BSW-Stadträtin Irmgard Freihoffer kritisiert Auskunftsverweigerung zur Umsetzung des Operationsplans Deutschland in Regensburg

Dass die Oberbürgermeisterin im Stadtratsplenum die Behandlung des Fragenkatalogs zum „Operationsplans Deutschland“ von der Tagesordnung absetzen ließ, verdeutlicht nach Auffassung von BSW-Stadträtin Irmgard Freihoffer, in welchem Ausmaß Öffentlichkeit und Transparenz bereits jetzt ausgeblendet werden.

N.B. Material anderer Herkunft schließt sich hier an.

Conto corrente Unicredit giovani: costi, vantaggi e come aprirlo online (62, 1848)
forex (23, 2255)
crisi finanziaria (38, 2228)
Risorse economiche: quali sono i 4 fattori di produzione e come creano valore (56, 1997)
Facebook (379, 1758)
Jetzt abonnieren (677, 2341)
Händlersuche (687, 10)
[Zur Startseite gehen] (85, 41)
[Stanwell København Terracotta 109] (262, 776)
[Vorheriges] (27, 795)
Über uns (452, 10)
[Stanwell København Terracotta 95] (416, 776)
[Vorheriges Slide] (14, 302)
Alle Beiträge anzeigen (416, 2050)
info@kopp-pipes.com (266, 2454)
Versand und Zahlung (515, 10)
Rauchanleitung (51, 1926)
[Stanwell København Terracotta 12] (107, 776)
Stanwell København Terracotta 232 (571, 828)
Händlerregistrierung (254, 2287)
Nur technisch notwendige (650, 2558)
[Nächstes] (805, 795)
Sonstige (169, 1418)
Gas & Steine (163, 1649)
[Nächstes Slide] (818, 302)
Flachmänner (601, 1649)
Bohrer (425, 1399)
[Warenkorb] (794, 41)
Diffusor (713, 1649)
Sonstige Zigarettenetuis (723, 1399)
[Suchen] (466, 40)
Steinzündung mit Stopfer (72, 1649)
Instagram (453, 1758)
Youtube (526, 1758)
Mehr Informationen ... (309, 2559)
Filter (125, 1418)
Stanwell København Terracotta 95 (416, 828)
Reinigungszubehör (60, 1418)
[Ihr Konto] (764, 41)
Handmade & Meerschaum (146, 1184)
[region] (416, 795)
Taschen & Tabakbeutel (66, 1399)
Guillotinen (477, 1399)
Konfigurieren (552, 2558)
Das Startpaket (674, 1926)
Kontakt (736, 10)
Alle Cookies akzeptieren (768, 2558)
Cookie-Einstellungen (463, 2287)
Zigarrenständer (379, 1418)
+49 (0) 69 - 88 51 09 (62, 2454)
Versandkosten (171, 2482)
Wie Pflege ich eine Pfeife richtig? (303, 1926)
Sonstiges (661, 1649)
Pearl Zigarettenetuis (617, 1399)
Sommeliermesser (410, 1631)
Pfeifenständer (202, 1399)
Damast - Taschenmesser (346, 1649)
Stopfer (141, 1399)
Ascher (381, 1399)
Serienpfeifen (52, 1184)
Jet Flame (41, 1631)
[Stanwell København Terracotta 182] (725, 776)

Der „Operationsplan Deutschland“ stehe für eine tiefgreifende Verflechtung militärischer und ziviler Strukturen – mit potenziell weitreichenden Folgen für Gesellschaft, Wirtschaft und das Leben jedes Einzelnen. „Während die Tragweite enorm ist, laufen die Vorbereitungen hinter verschlossenen Türen. Das entzieht sie jeder demokratischen Kontrolle“, warnt Freihoffer. Selbst grundlegende Fragen – etwa zu Kosten oder zu den Handlungsspielräumen der Stadt – seien unbeantwortet geblieben, obwohl dies trotz Geheimhaltung möglich gewesen wäre.